Tasks and exercises:
1. In the text shown, reproduce the passage from "Another problem stemming" to "say the least.", substituting "spending money" for "pocket money".
2. Answer these questions from the text shown:
(a) Where does the Basics Card work?
(b) What does the memorial stone at Dripstone Cliffs mark?
(c) Why can't many people send children away to a boarding school?
____ Text shown
Another problem stemming from the Basics Card and the quarantining of income has arisen for Aboriginal people who have gone into another State - eg. Hospital / Conference etc. Their Basics Card does not work except in their home state and they have no cash whatsoever when they are interstate. You can imagine the potential difficulties. Many who would like to send children away to a boarding school can't because they can't give them any pocket money. There has to be a better way to help people manage their money - everyone is being treated the same, and it is paternalistic, to say the least.
I drove out to Dripstone Cliffs for lunch in the car (air-con on!) the other day and was a bit intrigued by a memorial stone behind the fence near whcih I parked (see the wires in the first photo). I took a photo - then a closer one - and you can see the result. The stone has been put there to mark a place where people at a children's home used to come and play. I hope you can read it.
________
____ Dataset extract
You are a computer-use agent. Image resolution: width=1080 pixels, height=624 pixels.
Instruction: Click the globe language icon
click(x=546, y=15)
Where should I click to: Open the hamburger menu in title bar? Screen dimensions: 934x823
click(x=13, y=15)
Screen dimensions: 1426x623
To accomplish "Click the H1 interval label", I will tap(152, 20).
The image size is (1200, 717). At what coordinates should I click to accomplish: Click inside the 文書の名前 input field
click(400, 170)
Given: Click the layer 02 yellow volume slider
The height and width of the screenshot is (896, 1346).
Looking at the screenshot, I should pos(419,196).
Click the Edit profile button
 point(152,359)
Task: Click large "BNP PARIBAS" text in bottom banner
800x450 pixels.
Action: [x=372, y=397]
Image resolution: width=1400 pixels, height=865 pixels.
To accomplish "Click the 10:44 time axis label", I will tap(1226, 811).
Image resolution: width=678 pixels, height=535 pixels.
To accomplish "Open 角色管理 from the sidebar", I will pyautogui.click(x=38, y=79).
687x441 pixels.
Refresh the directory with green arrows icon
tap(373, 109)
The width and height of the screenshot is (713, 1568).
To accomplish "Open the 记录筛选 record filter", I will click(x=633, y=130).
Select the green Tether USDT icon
________
Results for the exercise:
1.
Another problem stemming from the Basics Card and the quarantining of income has arisen for Aboriginal people who have gone into another State - eg. Hospital / Conference etc. Their Basics Card does not work except in their home state and they have no cash whatsoever when they are interstate. You can imagine the potential difficulties. Many who would like to send children away to a boarding school can't because they can't give them any spending money. There has to be a better way to help people manage their money - everyone is being treated the same, and it is paternalistic, to say the least.

2.
(a) Only in the cardholder's home state.
(b) A place where people at a children's home used to come and play.
(c) They can't give the children any pocket money.